If a ‘fair’ reading of Anselm diffuses Campbell’s criticism on the issue of debt and payment then it is certainly not irrelevant, regardless of its use or neglect by Justification theorists (at least some of whom must be acquainted with such a reading). Gary Anderson illustrates this point rather well in his recent book, entitled Sin: A History (also published in 2009, hence, I suspect, unavailable to Campbell). Although Anderson can hardly be called a Justification theorist, in a typically wide-ranging but compact study he argues that the metaphor of sin as a debt to be repaid is more deeply biblical than has usually been appreciated, with roots in late-Exilic biblical texts and the literature of Second Temple Judaism.
In his concluding chapter, appropriately enough on Cur Deus Homo, Anderson contends that Anselm’s argument is also more deeply biblical than is usually appreciated, involving a notion of satisfaction that goes beyond merely paying off debt to include offering additional credit to others:
Fundamental to understanding Anselm is the crucial distinction he made between satisfaction and punishment that is lost on modern readers [many of whom “have simply folded the notion of satisfaction into that of punishment” (p.234 n.23)]. Punishment, Anselm assumed, is suffering the just consequences for one’s sins, something that happens to the sinner whether or not he or she wills it. Satisfaction, on the other hand, is a voluntary recompense for wrongdoing. Christ offers satisfaction in Anselm’s view; he does not suffer punishment. . . Christ suffers, to be sure, but not because paying a penalty is a central theme; he endures the penalty that is rightfully ours to reveal how deeply he loves us (pp.197–198).

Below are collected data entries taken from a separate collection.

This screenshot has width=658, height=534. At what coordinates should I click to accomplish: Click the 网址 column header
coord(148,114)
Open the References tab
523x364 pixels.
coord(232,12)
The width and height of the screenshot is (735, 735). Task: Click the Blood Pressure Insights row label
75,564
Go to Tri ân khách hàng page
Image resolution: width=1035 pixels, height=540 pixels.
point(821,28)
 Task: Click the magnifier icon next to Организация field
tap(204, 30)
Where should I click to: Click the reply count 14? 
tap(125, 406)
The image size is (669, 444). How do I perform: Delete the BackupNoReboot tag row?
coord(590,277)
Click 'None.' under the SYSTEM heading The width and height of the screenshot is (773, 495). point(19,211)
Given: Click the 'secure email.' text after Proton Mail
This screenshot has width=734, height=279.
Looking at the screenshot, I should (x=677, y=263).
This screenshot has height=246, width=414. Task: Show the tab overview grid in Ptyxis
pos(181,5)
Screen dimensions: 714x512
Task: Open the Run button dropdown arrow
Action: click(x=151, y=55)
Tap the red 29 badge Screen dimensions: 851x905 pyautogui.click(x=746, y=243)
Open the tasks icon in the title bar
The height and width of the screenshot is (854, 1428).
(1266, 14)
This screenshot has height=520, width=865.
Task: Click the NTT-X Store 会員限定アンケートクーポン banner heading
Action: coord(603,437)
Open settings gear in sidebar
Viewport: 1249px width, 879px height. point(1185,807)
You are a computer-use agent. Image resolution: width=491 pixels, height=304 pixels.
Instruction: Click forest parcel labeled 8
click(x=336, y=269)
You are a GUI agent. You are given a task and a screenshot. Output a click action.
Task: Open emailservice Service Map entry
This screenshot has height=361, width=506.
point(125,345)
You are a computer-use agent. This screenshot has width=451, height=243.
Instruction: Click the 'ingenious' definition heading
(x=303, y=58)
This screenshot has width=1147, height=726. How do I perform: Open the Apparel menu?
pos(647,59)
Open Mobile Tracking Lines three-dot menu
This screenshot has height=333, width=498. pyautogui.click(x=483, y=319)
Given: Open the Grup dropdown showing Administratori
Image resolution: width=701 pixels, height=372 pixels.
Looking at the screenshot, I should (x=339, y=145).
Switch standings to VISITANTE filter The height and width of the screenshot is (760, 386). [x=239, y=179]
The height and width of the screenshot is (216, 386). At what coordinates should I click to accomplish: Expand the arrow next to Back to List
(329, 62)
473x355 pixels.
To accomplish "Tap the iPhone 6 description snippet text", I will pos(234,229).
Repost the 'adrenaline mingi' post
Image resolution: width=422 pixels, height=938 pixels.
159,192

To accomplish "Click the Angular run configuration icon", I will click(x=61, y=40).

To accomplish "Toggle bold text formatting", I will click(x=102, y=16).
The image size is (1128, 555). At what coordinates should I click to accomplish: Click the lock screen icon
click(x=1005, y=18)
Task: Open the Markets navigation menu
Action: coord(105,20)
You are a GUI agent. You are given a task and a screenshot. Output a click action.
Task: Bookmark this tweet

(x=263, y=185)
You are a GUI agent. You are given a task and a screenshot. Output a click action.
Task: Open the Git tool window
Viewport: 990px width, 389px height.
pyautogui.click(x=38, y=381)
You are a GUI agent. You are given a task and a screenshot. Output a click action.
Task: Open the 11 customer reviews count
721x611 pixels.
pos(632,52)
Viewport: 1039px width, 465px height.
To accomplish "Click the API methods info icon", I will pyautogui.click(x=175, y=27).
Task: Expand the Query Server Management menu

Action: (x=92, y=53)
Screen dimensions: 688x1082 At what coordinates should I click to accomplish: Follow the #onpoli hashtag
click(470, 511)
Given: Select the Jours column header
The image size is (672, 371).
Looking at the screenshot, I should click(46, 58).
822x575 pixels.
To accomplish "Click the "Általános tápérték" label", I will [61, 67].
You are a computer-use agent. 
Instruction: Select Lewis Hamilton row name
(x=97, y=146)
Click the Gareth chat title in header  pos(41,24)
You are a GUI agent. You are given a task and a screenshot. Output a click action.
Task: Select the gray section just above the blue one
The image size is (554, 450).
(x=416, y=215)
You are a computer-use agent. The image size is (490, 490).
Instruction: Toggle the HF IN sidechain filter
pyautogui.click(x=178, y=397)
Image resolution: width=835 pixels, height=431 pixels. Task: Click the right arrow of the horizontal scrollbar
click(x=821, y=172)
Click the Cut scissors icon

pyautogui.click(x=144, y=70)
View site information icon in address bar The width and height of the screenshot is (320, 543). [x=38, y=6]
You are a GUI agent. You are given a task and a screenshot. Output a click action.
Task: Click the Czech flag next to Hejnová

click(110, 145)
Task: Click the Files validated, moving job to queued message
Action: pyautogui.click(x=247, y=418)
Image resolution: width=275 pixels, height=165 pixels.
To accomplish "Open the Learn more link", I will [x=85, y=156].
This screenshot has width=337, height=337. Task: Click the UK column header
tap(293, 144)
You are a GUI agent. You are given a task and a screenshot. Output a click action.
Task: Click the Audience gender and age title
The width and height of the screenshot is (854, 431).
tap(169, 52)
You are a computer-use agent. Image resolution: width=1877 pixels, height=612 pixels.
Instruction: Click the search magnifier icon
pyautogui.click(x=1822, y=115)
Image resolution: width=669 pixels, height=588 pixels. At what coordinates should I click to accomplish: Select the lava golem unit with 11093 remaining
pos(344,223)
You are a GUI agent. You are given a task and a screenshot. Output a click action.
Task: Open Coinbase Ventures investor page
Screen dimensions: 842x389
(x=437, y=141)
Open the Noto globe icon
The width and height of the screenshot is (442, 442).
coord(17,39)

Anselm’s argument does not depend on the notion that Christ bore the penalty for everyone’s sin in a cumulative sense, but rather on the notion that Christ is the only person who could voluntarily endure the same penalty (death) that every human being suffers involuntarily as a result of sin. In so doing he reveals himself as the one person with sufficient credit to redeem everyone from the further consequences of sin, namely future judgment and condemnation.
On this reading of Anselm, Christ does not suffer redirected punishment in the sense of absorbing the full force of the penalties that would otherwise be directed at human beings. Instead his singular act of voluntary solidarity results in the substitution of his merit as payment for the debt of honour owed by human beings to God. His death does not merely balance the scale of debt and merit but actually tips it in favour of merit.
Indeed, Anselm’s notion of the atonement in Cur Deus Homo . . . rests on the notion that Christ’s sacrifice created an infinite store of merit for which he had no need. In his love for humanity Christ ceded these immeasurable riches to the church. With the merits of Christ, any sinner could find the resources to cover his debts (Anderson: p.162).
Campbell’s cynicism concerning Anselm’s deployment of the metaphor of debt and repayment loses some of its force if Anderson’s arguments concerning its biblical and traditional roots are granted. There are, of course, legitimate reasons to suspect that this metaphor is not foundational to Paul’s concept of sin, but Anderson’s brief remarks on the Pauline corpus are still worth noting. He reads the Pauline idea of God cancelling the debt of transgressions and erasing the bond of indebtedness (Colossians 2:13–15) in light of Paul’s discussion of the origin of sin in Romans 5:12–14. In short, he finds the metaphor of debt and repayment operative at the very outset of what Campbell maintains is Paul’s alternative to Justification theory: Romans 5–8. Thus Anderson writes:
If we stay within the bounds of the Pauline corpus and read Colossians in light of Romans, we can answer that question [how did humankind fall into such debt?]: Adam and Eve were the ones who signed a bond that enslaved humankind (Anderson: p.118).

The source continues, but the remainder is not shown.